# Thread: abv percentage help please I cant work this out

1. ## abv percentage help please I cant work this out

Hi Did not really know where to post this but can anyone explain how to do this I am trying to work out the following and cant come up with an answer and explain it please help.

Vodka
I would like to make a final product of 27% abv from 22% abv spirit and 37.5% abv spirit. What % of each strength would I need?

How many litres of each would I need to make a batch size of 95 litres?

2. There are two constraints to take care off.
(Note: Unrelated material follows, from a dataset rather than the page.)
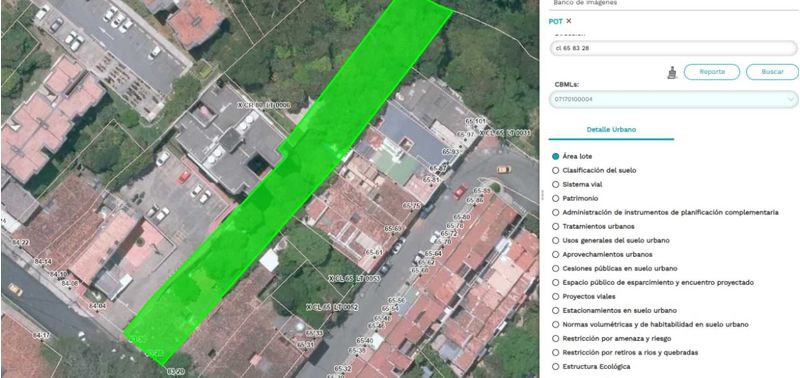Close the POT panel with X
The height and width of the screenshot is (378, 800).
point(569,21)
First, your final product must have 0.22 abv, such that:

$\frac{x_1}{x_1 + x_2} \cdot 0.22 + \frac{x_2}{x_1 + x_2} \cdot 0.375 = 0.27$

Where $x_1$ is the total amout of your 0.22 abv liquid and $x_2$ is your 0.375 abv liquid. Also, the total batch size must be 95 litres. So:

$x_1 + x_2 = 95$

Just solve the last equation for one $x_i, i \in \{1,2\}$ and fill this solution into the first equation. Solve for the left variable and compute the second one afterwards.
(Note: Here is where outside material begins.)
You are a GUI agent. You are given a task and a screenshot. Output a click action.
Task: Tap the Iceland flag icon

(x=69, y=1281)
3. Sorry I still dont get it whats the answer and then I might be able to work backwards to find out how it was done. Thanks I am being a bit thick

4. Please help me I am lost with this one

5. Since $x_1 + x_2 = 95$ we know that: $x_2 = 95 - x_1$

Thus:

$\frac{x_1}{x_1 + x_2} \cdot 0.22 + \frac{x_2}{x_1 + x_2} \cdot 0.375 = 0.27$
$\Rightarrow \frac{x_1}{x_1 + 95 - x_1} \cdot 0.22 + \frac{95 - x_1}{x_1 + 95 - x_1} \cdot 0.375 = 0.27$
$\Rightarrow \frac{x_1}{95} \cdot 0.22 + \frac{95 - x_1}{95} \cdot 0.375 = 0.27$
$\Rightarrow x_1 \cdot 0.22 + (95 - x_1) \cdot 0.375 = 95 \cdot 0.27$
$\Rightarrow 95 \cdot 0.375 - 95 \cdot 0.27 = (0.375 - 0.22) \cdot x_1$
$\Rightarrow x_1 = \frac{95 \cdot 0.375 - 95 \cdot 0.27}{0.375 - 0.22}$

Since $x_2 = 95 - x_1$ you know: $x_2 = 95 - x_1 = 95 - \frac{95 \cdot 0.375 - 95 \cdot 0.27}{0.375 - 0.22}$

6. Easier if you look at these this way:
Code:
   x @ 22
95-x @ 37.5
===========
95  @ 27
So:
[22x + 37.5(95 - x)] / 95 = 27

Solve for x

7. ## still not got it

So whats the answer how much of each will I need to make 95 litres?